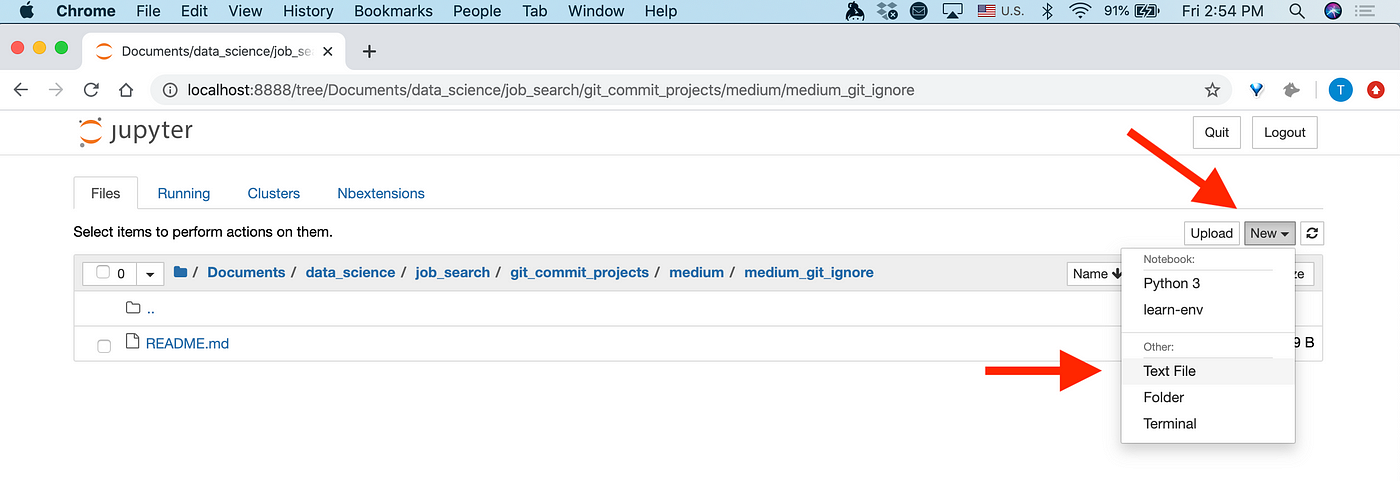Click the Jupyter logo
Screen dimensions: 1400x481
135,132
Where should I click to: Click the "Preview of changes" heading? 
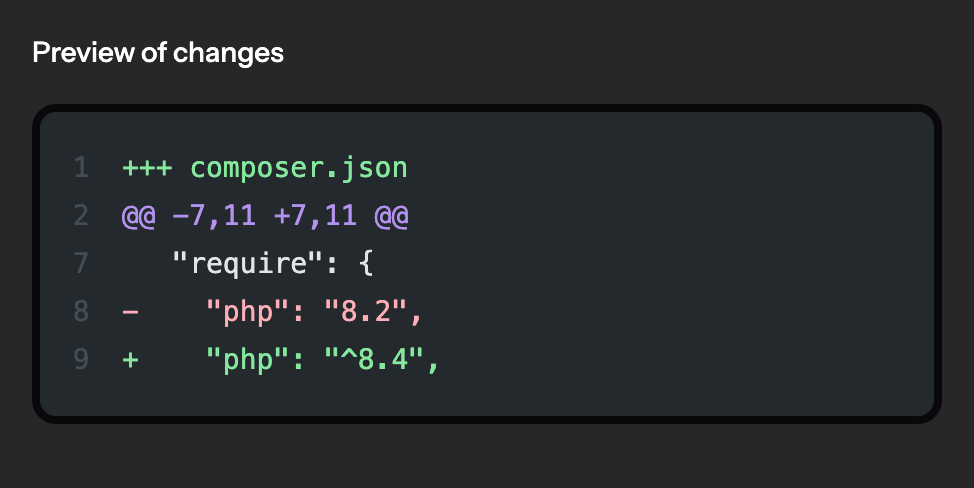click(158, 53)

_ _ _ _ _ _ _

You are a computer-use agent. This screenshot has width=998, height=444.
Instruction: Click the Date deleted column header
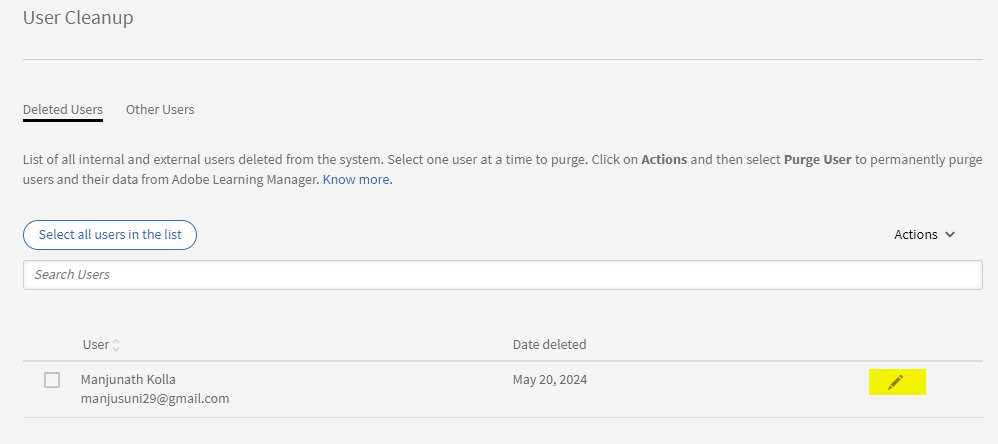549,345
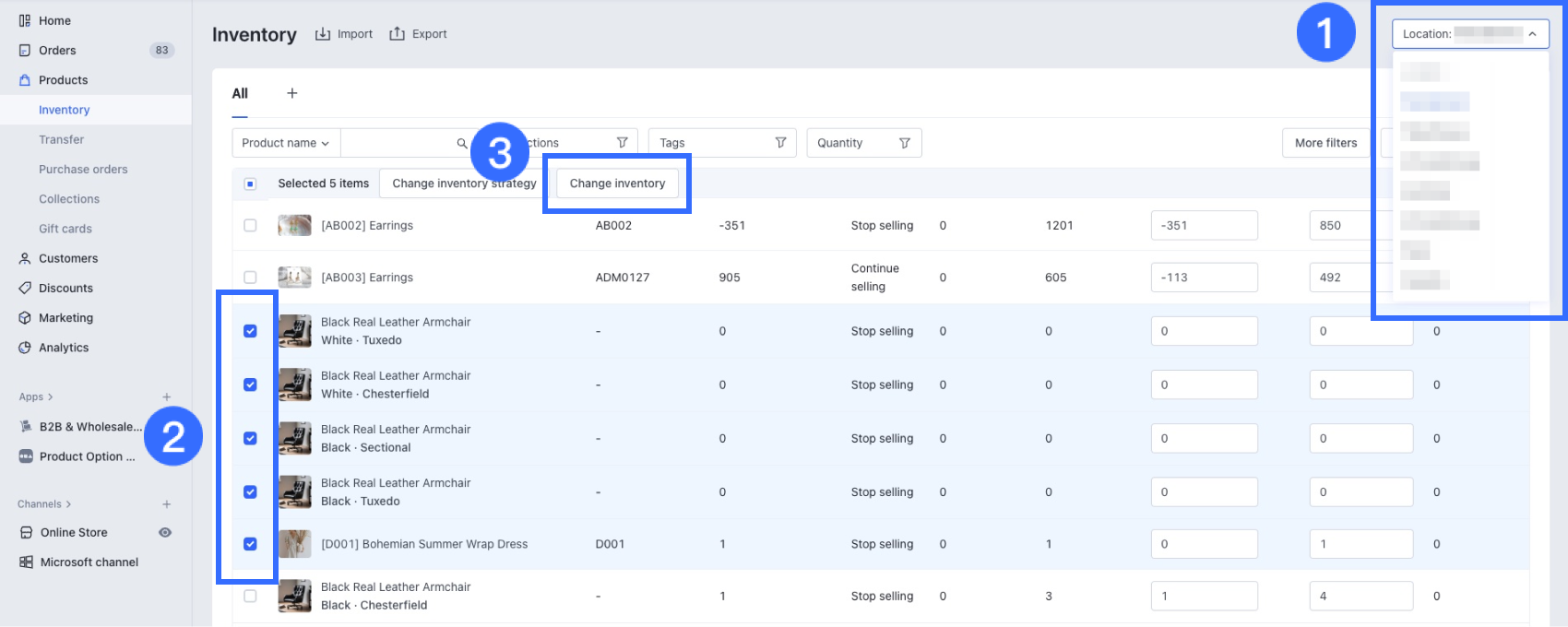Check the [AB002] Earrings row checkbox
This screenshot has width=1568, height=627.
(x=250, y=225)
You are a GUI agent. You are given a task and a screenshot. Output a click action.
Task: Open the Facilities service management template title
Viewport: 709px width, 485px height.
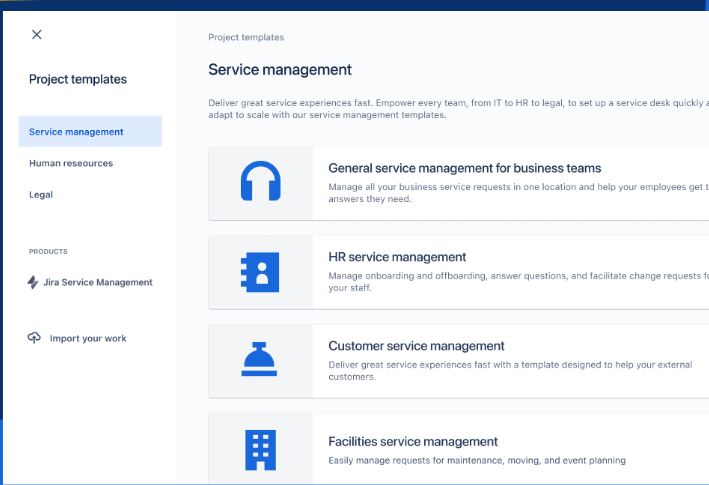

_ _ _ _ _ _ _

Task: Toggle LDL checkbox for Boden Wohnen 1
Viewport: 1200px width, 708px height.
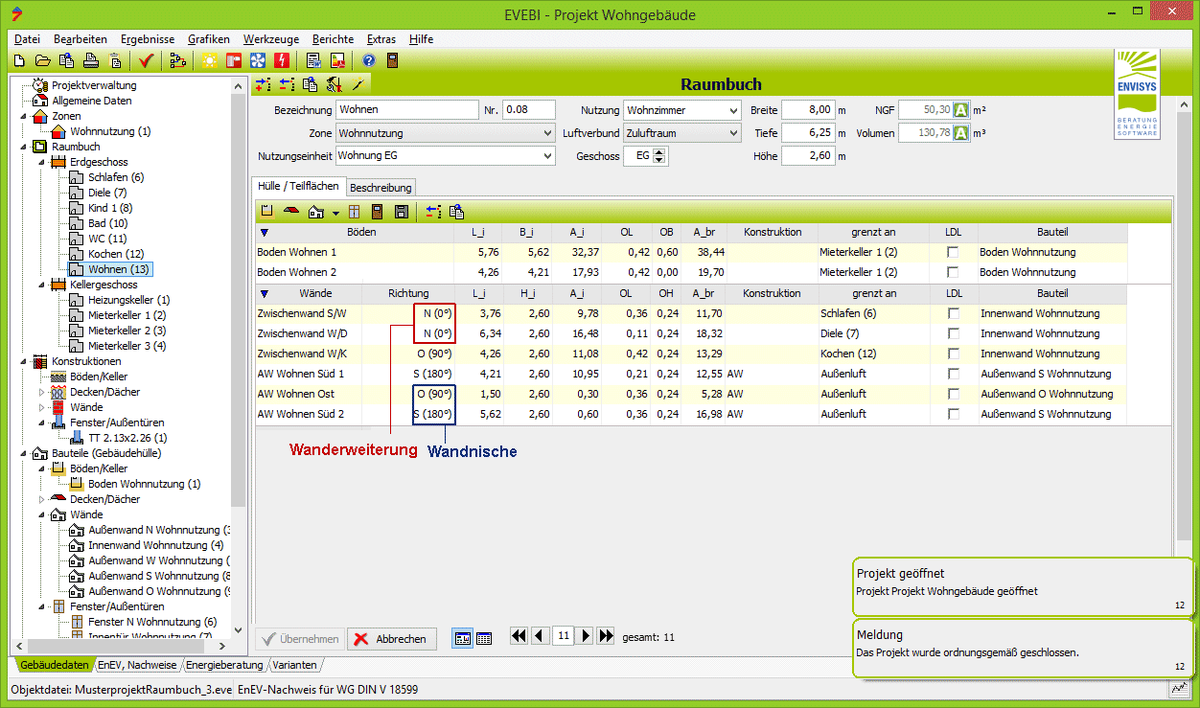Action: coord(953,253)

_ _ _ _ _ _ _

● **Exercise**: From the records above, pull every line that carries the word "agent".

● **Answer box**:
You are a computer-use agent. This screenshot has width=998, height=444.
You are a GUI agent. You are given a task and a screenshot. Output a click action.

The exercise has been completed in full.